Wszystkie zawody w ramach Drużynowego Pucharu Świata zostaną rozegrane na wrocławskim Stadionie Olimpijskim. Do sobotniego finału awansują zwycięzcy obu półfinałów oraz triumfator barażu, w którym pojadą zespoły z drugich i trzecich miejsc w półfinałach. Polacy jako gospodarze mają zapewnione miejsce w finale. We wtorek o awans powalczą reprezentacje Niemiec, Szwecji, Wielkiej Brytanii i Czech.
TERMINARZ: DRUŻYNOWY PUCHAR ŚWIATA
25 lipca, wtorek: pierwszy półfinał, godz. 19, Eurosport Extra
26 lipca, środa: drugi półfinał, godz. 19, Eurosport Extra
28 lipca, piątek: baraż, godz. 19, Eurosport 1
29 lipca, sobota: finał, godz. 20, TTV
Niemcy największe nadzieje na udany występ w stolicy Dolnego Śląska pokładają w swoim kapitanie Kaiu Huckenbecku oraz Martinie Smolinskim - sensacyjnym zwycięzcy Grand Prix Nowej Zelandii w 2014 roku. W kadrze naszych zachodnich sąsiadów znajdują się młodzi i zdolni zawodnicy: Norick Blodorn i Michael Hartel.
Trudno się spodziewać, aby Niemcy wywalczyli awans. Co innego w przypadku Szwecji. Reprezentacja Trzech Koron to trzykrotny triumfator Drużynowego Pucharu Świata (2003, 2004, 2015). Zdecydowanym liderem zespołu prowadzonego przez Morgana Anderssona jest Fredrik Lindgren - aktualny wicelider klasyfikacji przejściowej cyklu Grand Prix. Jego koledzy z reprezentacji - Jacob Thorssell, Antonio Lindbäck, Oliver Berntzon i Kim Nilsson - to jednak półka niżej.

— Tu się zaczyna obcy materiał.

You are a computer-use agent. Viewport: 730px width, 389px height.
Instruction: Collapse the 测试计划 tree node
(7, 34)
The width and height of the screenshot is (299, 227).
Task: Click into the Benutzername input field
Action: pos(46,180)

Faworyta pierwszego półfinału należy upatrywać w Wielkiej Brytanii, którą reprezentuje kilku zawodników ze ścisłej światowej czołówki. - Cieszę się, że brytyjski żużel nie opiera się wyłącznie na mnie. Mamy trzech bardzo mocnych zawodników. Naszą siłą jest to, że gdy tworzymy drużynę, każdy z nas daje od siebie jeszcze więcej niż w sytuacji, gdy rywalizuje indywidualnie - powiedział w rozmowie z nami Tai Woffinden. Trzykrotny indywidualny mistrz świata miał na myśli Daniela Bewleya i Roberta Lamberta. Ten pierwszy to jeden z najlepszych żużlowców młodego pokolenia na świecie. Klubowy kolega Woffindena z Betardu Sparty Wrocław wygrał ostatnią Grand Prix Szwecji. Lambert z kolei od kilku lat należy do najlepszych zawodników w PGE Ekstralidze, a w cyklu Grand Prix walczy o medal. Czy Brytyjczycy zdołają zdobyć swój pierwszy tytuł mistrza świata w czterodrużynowym formacie od 1989 roku?
We Wrocławiu zaprezentują się także Czesi, którzy mają podobne ambicje co Niemcy - pokazać, że nie należy ich traktować jako żużlowych kopciuszków. O to będzie jednak trudno, zważywszy na siłę kadry naszych południowych sąsiadów. Spore doświadczenie w PGE Ekstralidze posiada jedynie Vaclav Milik, który notuje przeciętny sezon w barwach Cellfast Wilków Krosno.
W jutrzejszym półfinale dojdzie do rywalizacji Finlandii, Francji, Danii i Australii. Faworyci to te dwie ostatnie ekipy.
Na piątek (godz. 19) zaplanowano baraż, natomiast w sobotę (godz. 20) odbędzie się wielki finał.
BILETY NA DRUŻYNOWY PUCHAR ŚWIATA
W trakcie półfinałów i barażu dla kibiców będzie dostępna tylko Trybuna Zachodnia Stadionu Olimpijskiego. Wejściówki do kupienia na stronie internetowej bilety.wts.pl.